Turgon era o Alto Rei dos Noldor. Herdeiro legítimo de seu pai, Fingolfin, senhor dos eldar que vieram do oeste e atravessaram o gelo pungente. Rei daqueles que outrora desafiaram os deuses e deixaram a terra sagrada, rumo à sombra desconhecida. Aqueles que com valentia pelejaram contra Morgoth e seus asseclas, sem temer a morte ou a dor. Turgon era o Alto rei dos Noldor. Favorecido por Ulmo, senhor das Águas, Senhor dos Gondolindrim. O guardião das chaves do reino oculto. E mesmo diante de todo este poder, ele não conseguia dormir.

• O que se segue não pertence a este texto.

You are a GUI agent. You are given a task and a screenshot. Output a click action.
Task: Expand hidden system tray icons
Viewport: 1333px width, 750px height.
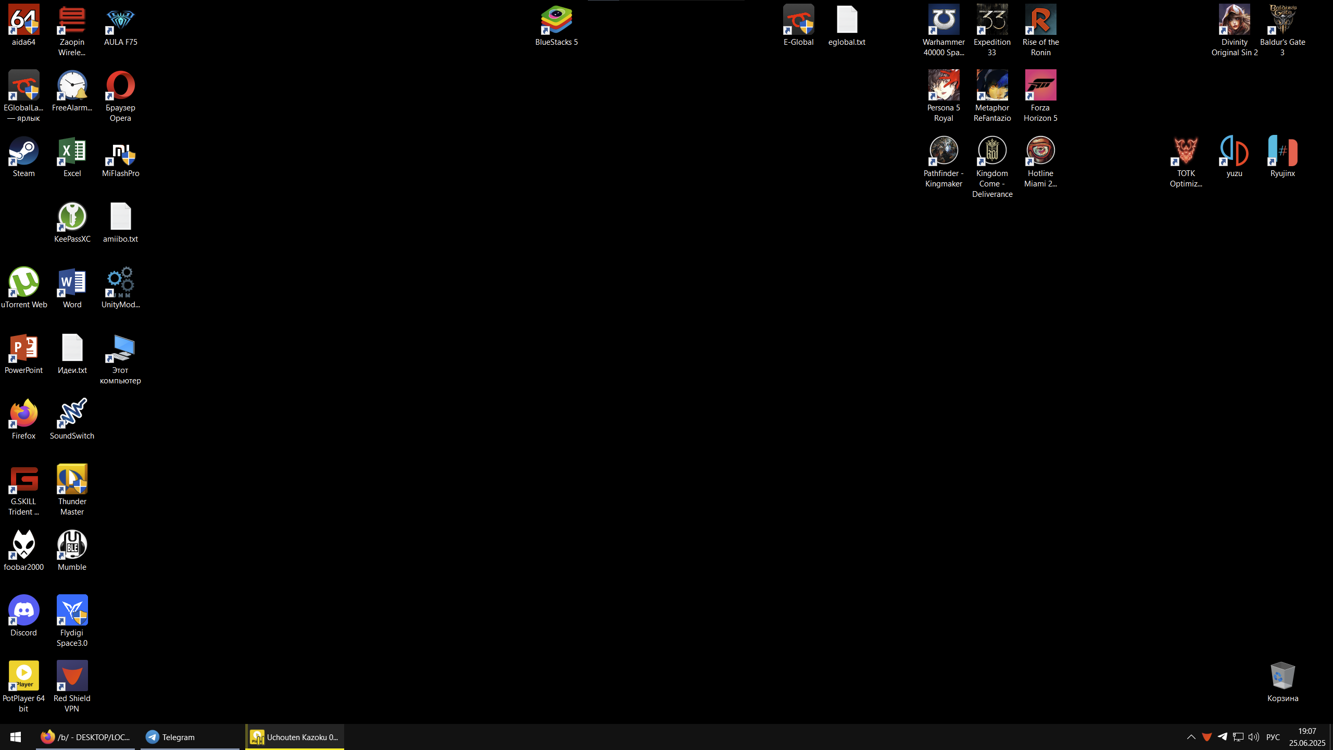[1191, 737]

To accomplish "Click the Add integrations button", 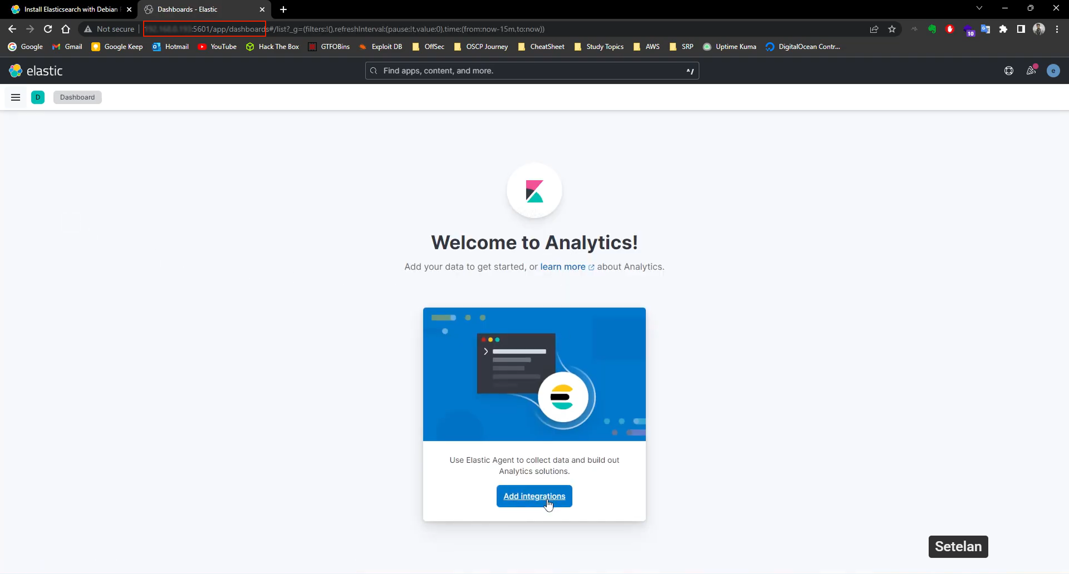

Através das janelas da alta torre de pedra, Gondolin reluzia à luz da lua que se refletia em suas muralhas. Ele respirou o ar fresco que emanava da bela cidade. Sua Cidade. Sua Gondolin. Ulmo, o vala Senhor das águas, lhe deu a missão de refugiar seu povo alí, tal como fizera a seu primo, Finrod Felagund, rei de Nargothrond. Aqueles eram tempos mais fáceis, embora ele não pudesse lembrar-se de quando houvesse alguma facilidade aos filhos de Finwë que se rebelaram contra os senhores do Oeste. Na verdade, após ver o que seus primos, os filhos de seu tio Fëanor fizeram aos seus parentes, os Teleri, e ouvir com atenção as palavras de Mandos e a sentença deste sobre os Noldor, Turgon duvidava que algo de bom pudesse vir desta insana jornada. Mas era tarde para que pudessem voltar atrás e ele, tal como seus irmãos, seguiram seu pai, ainda que sua mãe, Anairë, fosse totalmente contrária àquela ideia.

O som dos gritos dos seus parentes em Alqualondë ainda invadiam seus sonhos, quando tentava dormir, e às vezes, misturavam-se com os apelos de sua mãe para que Fingolfin convencesse Aredhel, sua única filha a ficar com ela. Mas sua irmã era obstinada e aventureira e recusava-se a deixá-los. Quanto à Elenwë, sua esposa, não houve escolha e ele não lhe deu espaço para discussão.

— Como pensa que poderemos atravessar o gelo, Turgon? Como levaremos Idril conosco?

Ele não respondeu. Ou apenas não se lembrava de ter lhe dito alguma resposta. Na verdade, duas coisas pesavam em seu coração: A lealdade a seu pai e à sua casa, o amor por Elenwë e sua filha, que ainda não havia alcançado a marca do que depois diria ser seis anos na idade do Sol, e o pesar por aqueles que haviam caído nos portos. Ele demorou alguns anos antes de poder contar-lhe sobre o fratricídio. Não para dizer a ela que havia participado, pois essa notícia talvez fizesse com que ela o desprezasse ou não. Ele poderia dizer o quanto havia se arrependido de brandir sua espada contra aqueles de seu próprio povo… Se tivesse realmente sido assim. Mas não. Turgon, assim como seu pai e irmãos não moveram um dedo. Nem para ajudar, nem para prejudicar. Ficaram impassíveis enquanto seus irmãos e compatriotas eram covardemente massacrados. E sua covardia pesou contra ele de maneira que, apenas lembrar-se desse fato o enojava de si mesmo.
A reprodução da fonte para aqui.